◆ Stored data entries ◆
════

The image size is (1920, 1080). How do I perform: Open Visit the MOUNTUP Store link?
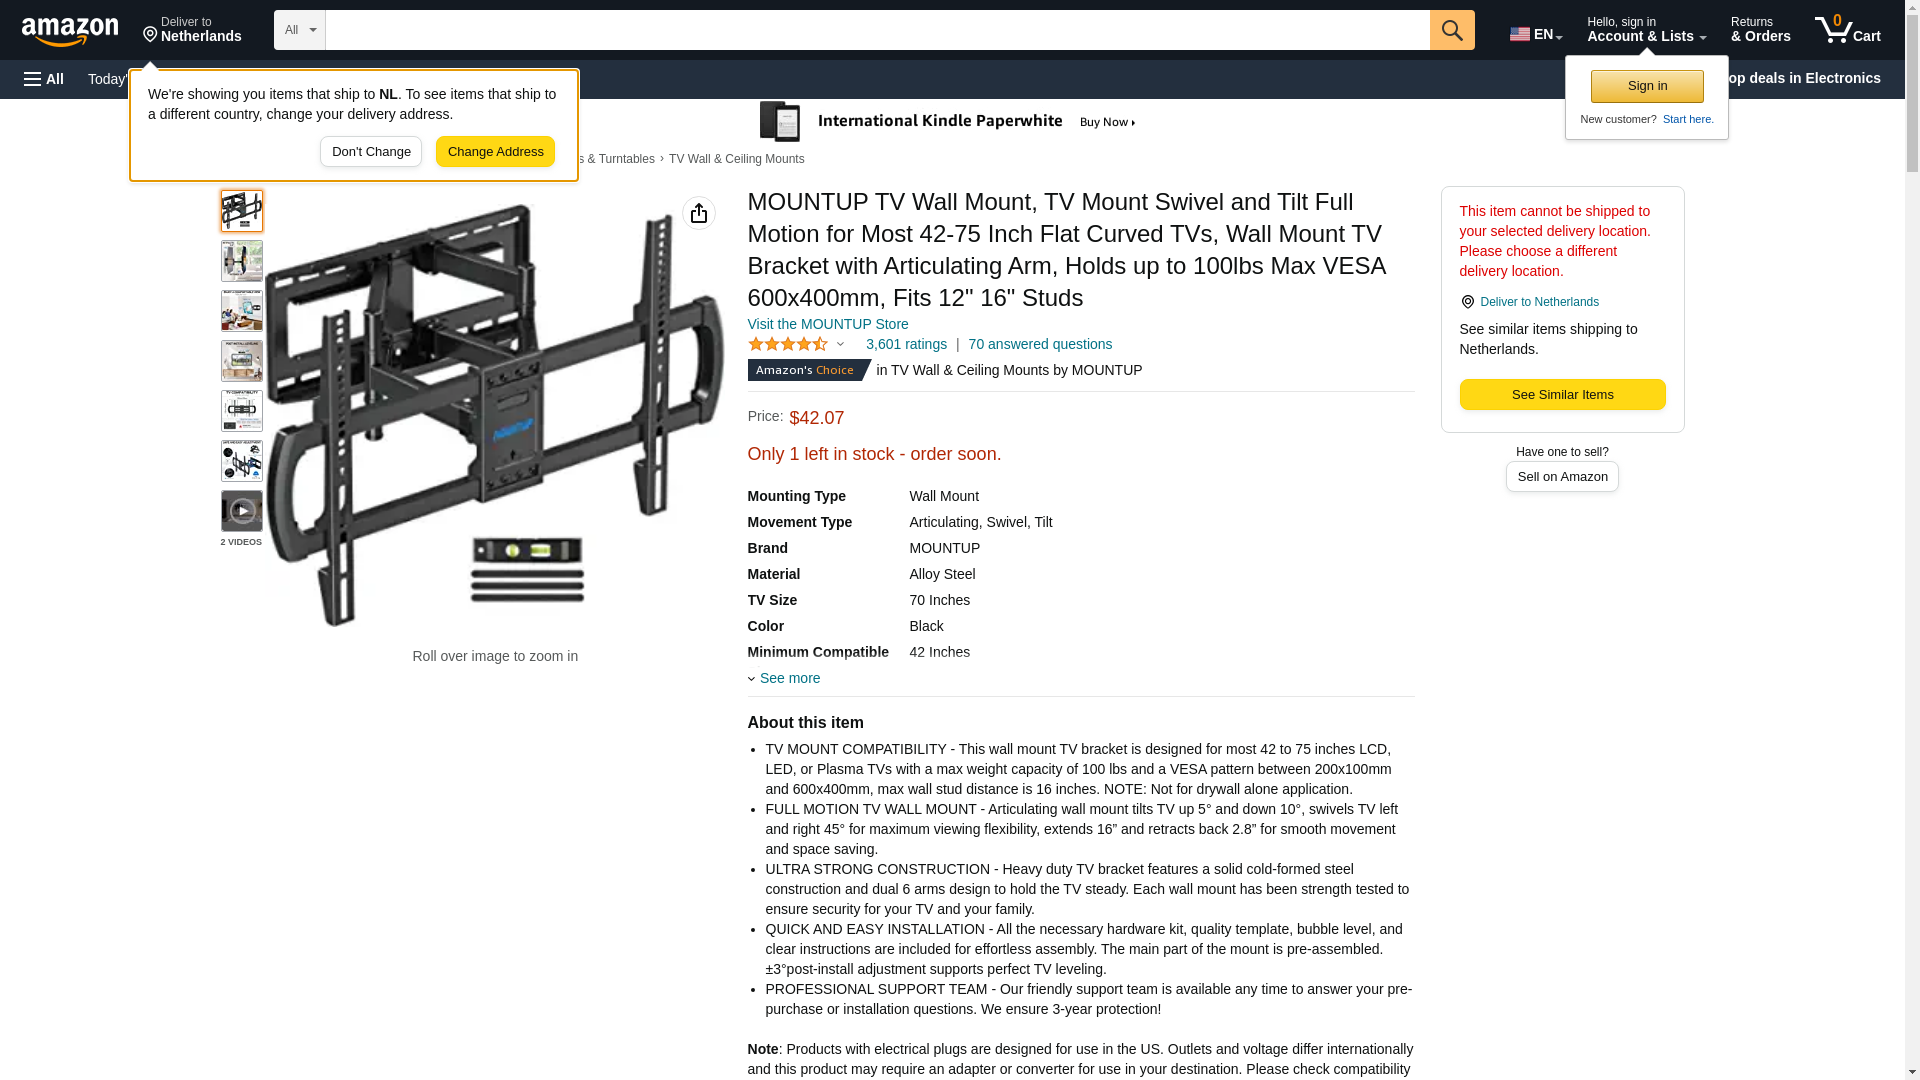tap(828, 324)
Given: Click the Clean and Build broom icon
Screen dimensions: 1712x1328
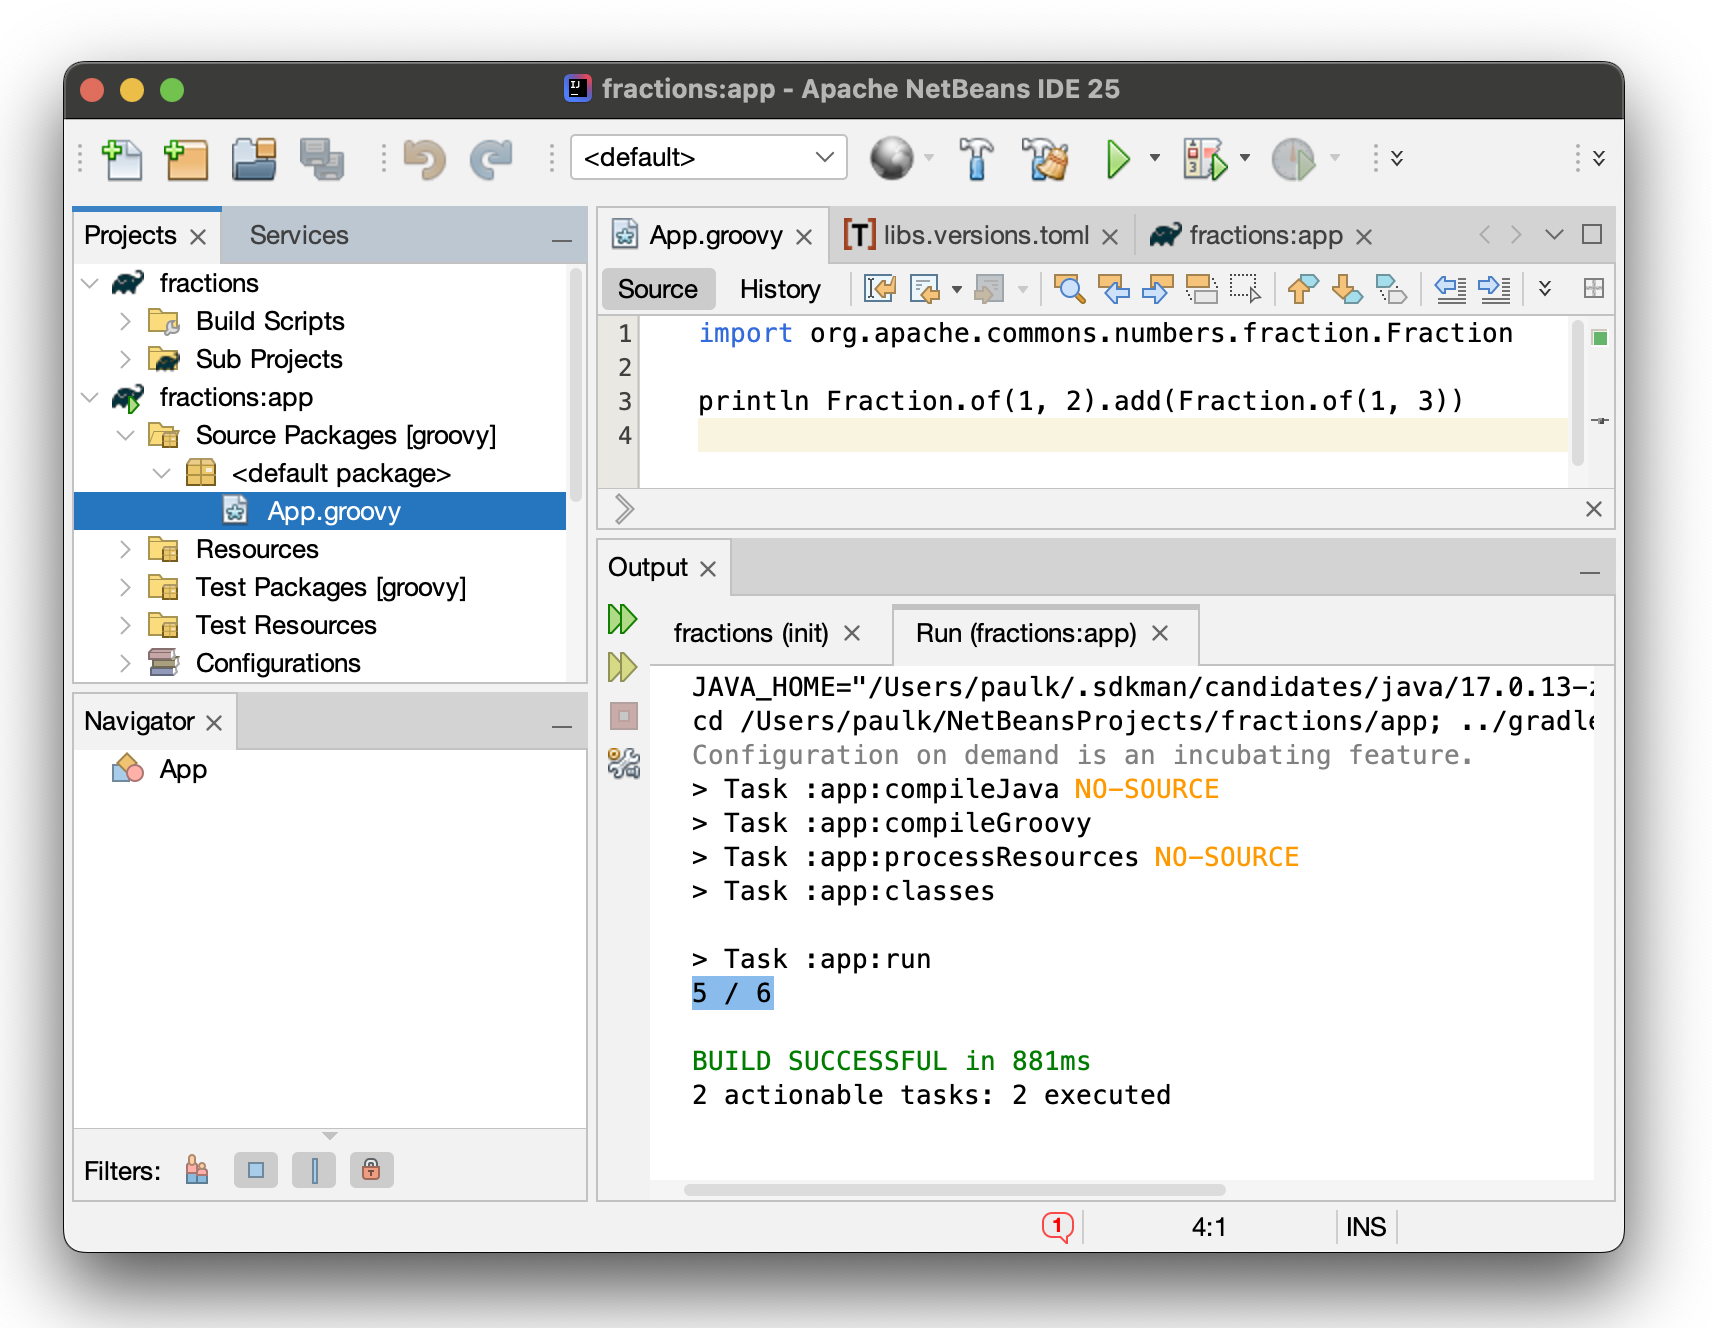Looking at the screenshot, I should [x=1046, y=159].
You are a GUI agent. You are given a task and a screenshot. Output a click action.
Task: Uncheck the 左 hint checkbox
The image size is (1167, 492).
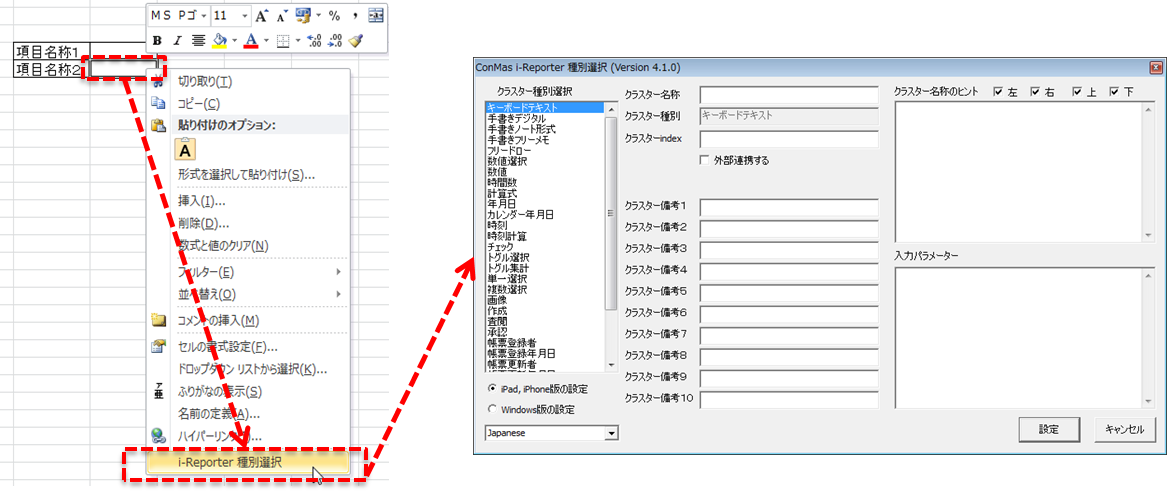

════

◆ What you need to do ◆
What is wanted is a word-for-word restatement of the entries, without their images.

◆ Answer to this exercise ◆
The image size is (1920, 1080). How do I perform: Open Visit the MOUNTUP Store link?
tap(828, 324)
Given: Click the Clean and Build broom icon
Screen dimensions: 1712x1328
Looking at the screenshot, I should [x=1046, y=159].
You are a GUI agent. You are given a task and a screenshot. Output a click action.
Task: Uncheck the 左 hint checkbox
The image size is (1167, 492).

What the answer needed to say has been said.